L’identité du prochain président des États-Unis sera connue le 4 novembre prochain. Après huit années de pouvoir républicain sous la gouverne de George W. Bush, le bilan est particulièrement désastreux et les défis du successeur à la présidence sont colossaux.

D’un point de vue économique, le surendettement a fait plonger le pays en pleine crise financière et aucun plan de redressement ne pourrait avoir un impact majeur à courte échéance. En politique étrangère, les États-Unis vivent présentement leur «deuxième Viêt-Nam» en Irak depuis le printemps 2003 et ils sont incapables de sortir dignement de ce bourbier. En politique intérieure, les écarts sociaux vont grandissant. Le filet de sécurité sociale est pratiquement nul, en santé notamment, et le système d’éducation élitiste favorise la reproduction de classes sociales très inégalitaires. Enfin, les taux de criminalité atteignent des sommets.

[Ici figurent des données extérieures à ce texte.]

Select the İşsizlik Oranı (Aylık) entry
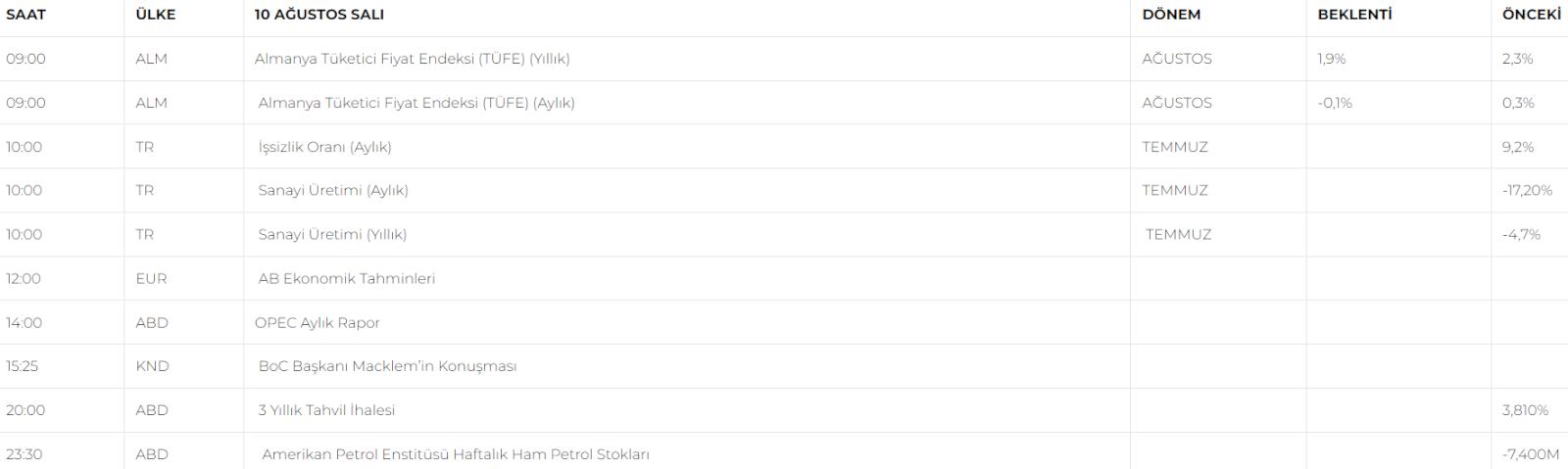Image resolution: width=1568 pixels, height=469 pixels. pyautogui.click(x=325, y=147)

Il ne faudrait pas non plus passer sous silence le passé esclavagiste étasunien qui ressurgit lors de chaque crise identitaire. Le racisme et les écarts socioéconomiques entre Blancs et Noirs sont toujours présents, comme l’ont démontré les répercussions de l’ouragan Katrina à l’automne 2005. Il faut aussi noter les conditions de vie lamentables de milliers d’immigrants clandestins des États frontaliers du Mexique. Enfin, la répression est souvent privilégiée à la prévention comme en témoignent les taux alarmants d’emprisonnement chez les populations noires et latino-américaines.

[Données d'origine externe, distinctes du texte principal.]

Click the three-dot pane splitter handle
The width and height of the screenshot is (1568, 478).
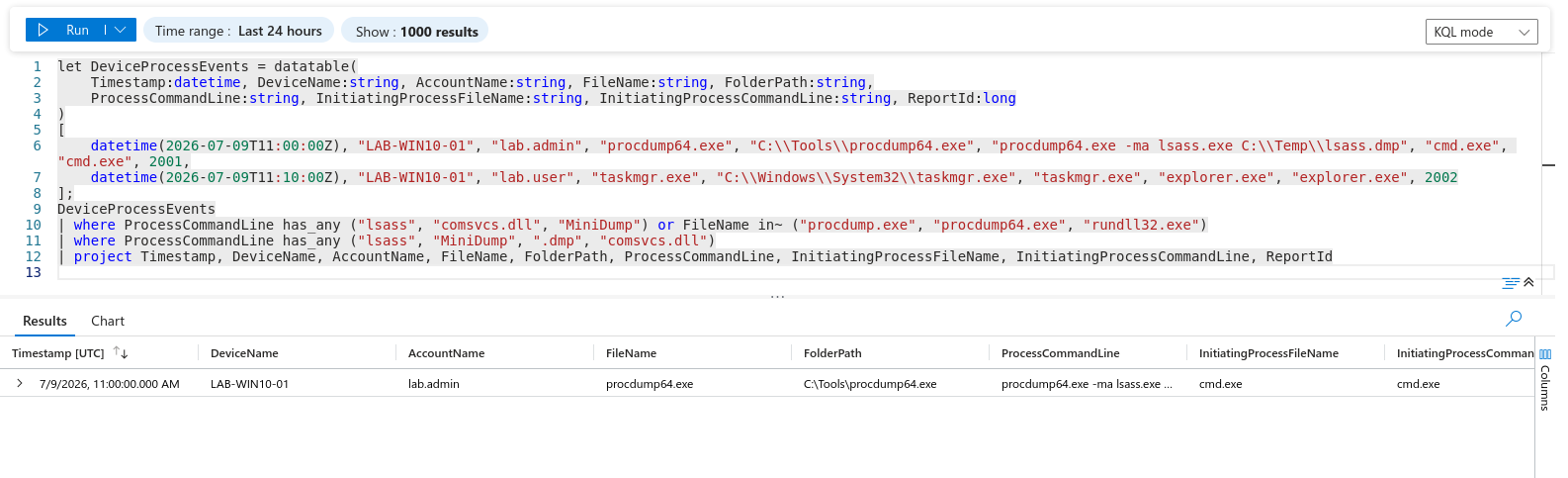pyautogui.click(x=778, y=296)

Cette difficile conjoncture est celle qui attend le nouveau président des États-Unis en janvier prochain. Barack Obama est sans doute mieux placé que John McCain pour personnifier le changement par rapport à la présidence Bush. Il est clair que son parti véhicule des idées plus progressistes, pluralistes et ouvertes aux réalités de notre siècle; qu’on pense à la lutte à la pauvreté ou aux politiques voulant contrer le réchauffement planétaire. Mais malgré cela, une bonne partie de la campagne se joue sur un tout autre terrain : celui de la morale chrétienne.

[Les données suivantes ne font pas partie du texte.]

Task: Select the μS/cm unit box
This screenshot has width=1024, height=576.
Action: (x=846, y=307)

Le mariage entre politique et religion prend une place imposante aux États-Unis depuis le 11 septembre 2001. Aux États-Unis, un bon président est davantage qu’un bon chef ou un bon guide; il est par-dessus tout un bon chrétien et un bon père de famille. D’où cette importance démesurée accordée aux pratiques religieuses et à la vie familiale de chacun des candidats. Présentement, Barack Obama cherche à tirer à son avantage ce voyeurisme médiatique en convainquant qu’il personnifie mieux que McCain les bonnes valeurs de l’Amérique. Il bâtit notamment sa campagne électorale sur la mémoire de Martin Luther King et Robert Kennedy; sur les valeurs d’espoir et de justice que ces derniers véhiculaient. En capitalisant sur cet héritage, Obama acquiert cependant un caractère presque surhumain qui viendra inévitablement lui jouer des tours. L’Amérique ne recherche pas qu’un président, elle recherche un sauveur!

Si Obama est élu en novembre, les attentes à son égard seront si énormes qu’il ne pourra que décevoir. Comment satisfaire les ambitions hégémoniques de la plus grande puissance militaire du monde quand celle-ci croule sous les dettes? Comment s’adapter aux poussées migratoires associées à la mondialisation quand un vent néoconservateur déferle sur le pays? Comment adopter des politiques de redistribution de la richesse dans un pays qui a le communisme en aversion? Comment convaincre les gens de consommer de manière plus responsable quand surconsommation est associée à prospérité?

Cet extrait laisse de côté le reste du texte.